Kao’s talk was part of an event titled “Creative Responses to Hard Times,” which explored the ways that some artists responded to economic distress. The afternoon event included a discussion of the Clifford Odets play “Paradise Lost” and a performance by the Living Newspaper company of New York.

The presentations were part of the Harvard Art Museum’s ongoing “Two-Point Perspective Gallery Talks,” a lecture series that offers visitors a chance to explore objects and topics from varied points of view. The talks are given by museum curators, conservators, and educators, Harvard faculty members, and outside scholars. The series, part of the museum’s effort to collaborate with departments from across the University on educational initiatives, was developed to help “stimulate thinking about works of art and encourage participants to explore their own ways of seeing.”

Inspired by newspaper photographs, Shahn took to Manhattan’s streets to capture photos of the era and everyday people. He could employ subterfuge in his quest for authenticity, noted Kao. He used a small, right-angle viewfinder that allowed him to point his camera in one direction while taking pictures of subjects actually off to the side, unaware of the lens.

Kao, head curator and Richard L. Menschel Curator of Photography at the museum, discussed the differences in dress, immigrant status, and ethnicity present in a black-and-white photograph by Shahn from the early 1930s, and his drawing of the same scene.

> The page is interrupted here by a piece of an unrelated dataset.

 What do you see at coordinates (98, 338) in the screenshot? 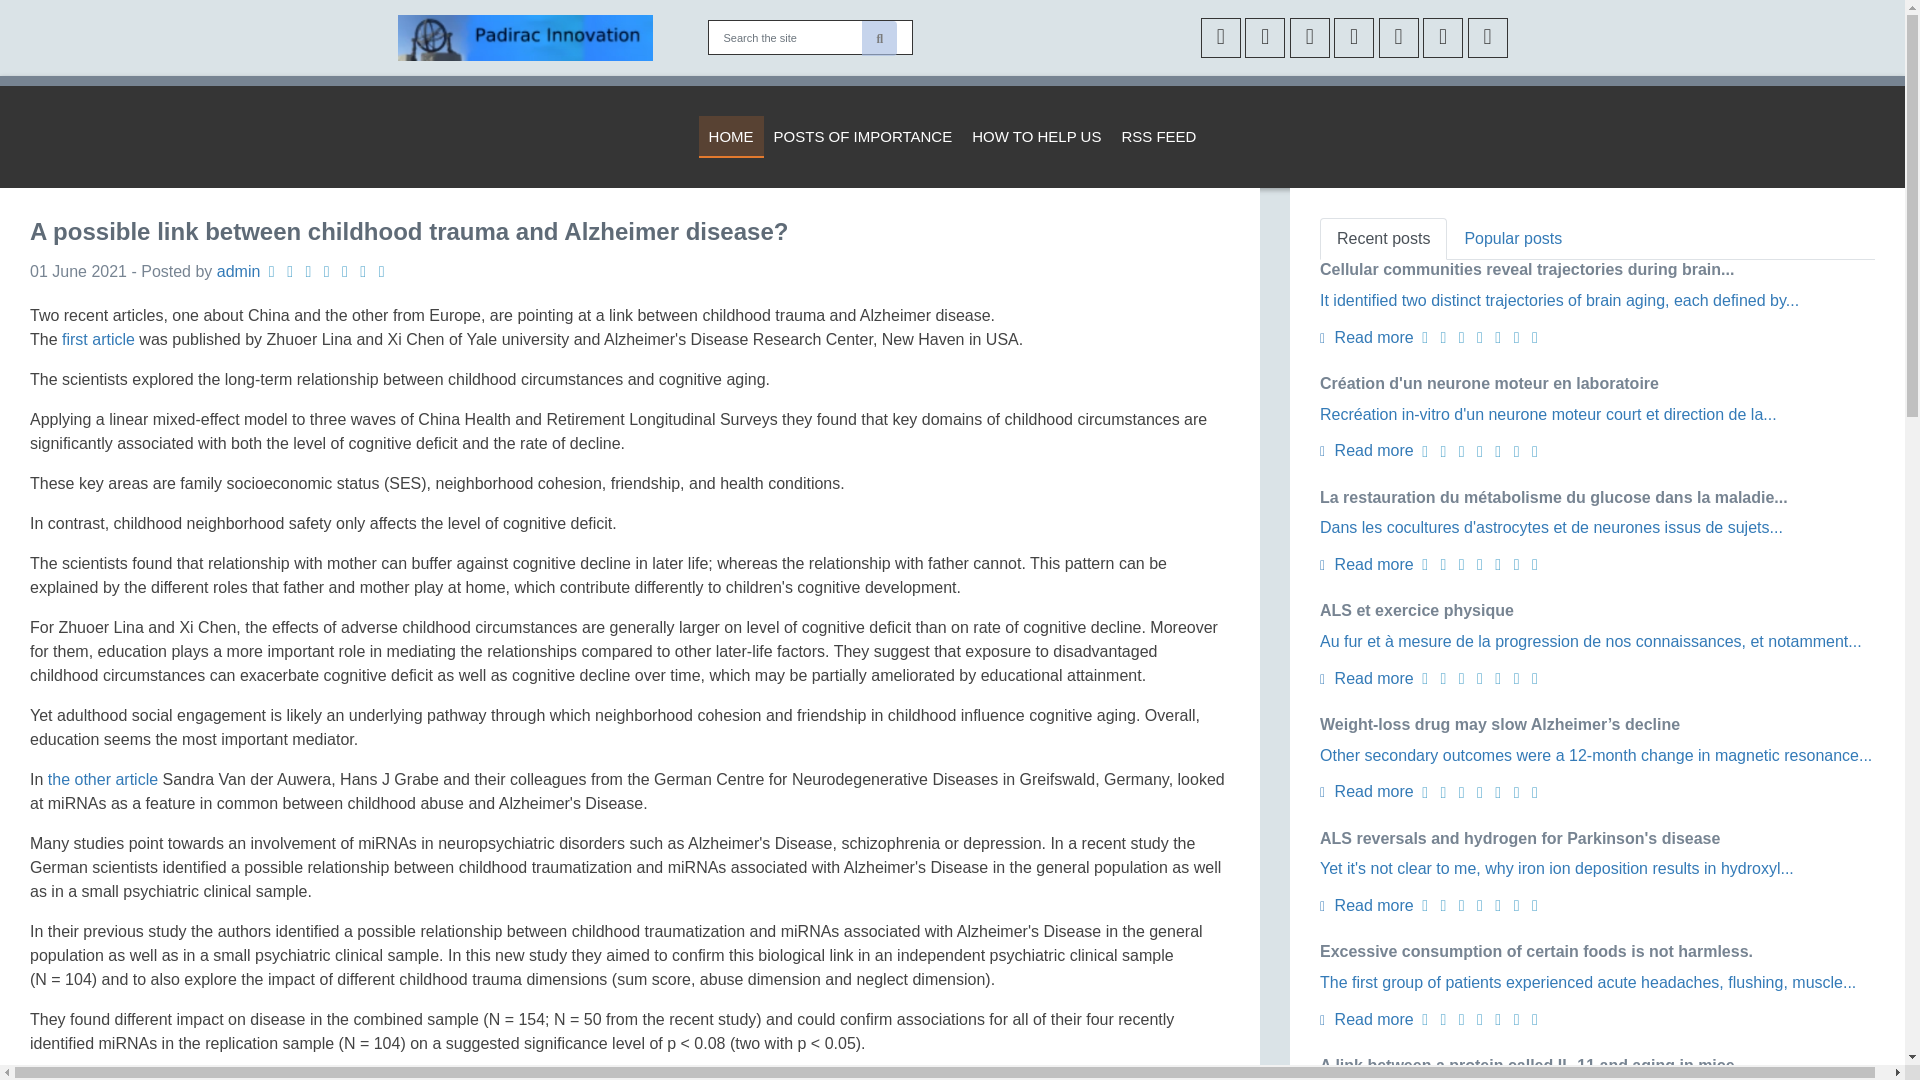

The works depict an African-American laborer leaning against a pilaster, juxtaposed with a seated white man in a suit.

In addition to the image’s gripping subject matter and “complicated structure,” Shahn’s work renders the viewer an active observer, said Kao.

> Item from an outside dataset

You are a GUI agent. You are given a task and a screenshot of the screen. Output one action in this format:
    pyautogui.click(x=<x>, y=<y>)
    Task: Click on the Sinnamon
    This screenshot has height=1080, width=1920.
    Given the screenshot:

“You are being put directly on the sidewalks of New York, directly on the stage of the living theater that he was interested in displaying. …You are literally being sandwiched into that street scene.”

Shahn’s work, added Kao, was seen as pushing back “against ideas of what high art is, how art should engage the everyday world, and what art can mean in the larger society.”

Next door, amid works of color and cubism by Gustav Klimt and Pablo Picasso, in the museum’s first-floor gallery, Whitney Eggers, dramaturge for the American Repertory Theater (A.R.T.), explained the ethos behind “Paradise Lost,” the play by American Clifford Odets.

The work, a vivid depiction of a middle class family’s struggle to survive during the Depression, is part of the A.R.T.’s current schedule. With his true-to-life theme and gritty dialogue, Odets captured the desperation of the times and broke from other plays of the era that betrayed a disconnect between “theater and audience, between the plays and the society in which they were being written,” said Eggers.

In Odets’ works, she noted, “Americans saw their own lives ennobled on the stage.”

According to Eggers, Odets called “Paradise Lost” his favorite play and wrote that the work “contains a depth of perception, a web of sensory impressions, and a level of both personal and social experience not allotted to my other plays.”

With worldwide economic woes again making headlines, the Living Newspaper company added another dimension to the theme with a brief performance that involved members of the A.R.T. and the audience. The company creates work from current news stories and emphasizes a connection “to the human story behind the news.”

In the museum’s lecture hall, the troupe took suggestions from the crowd and quickly created a brief sketch based on Harvard’s and the nation’s financial issues.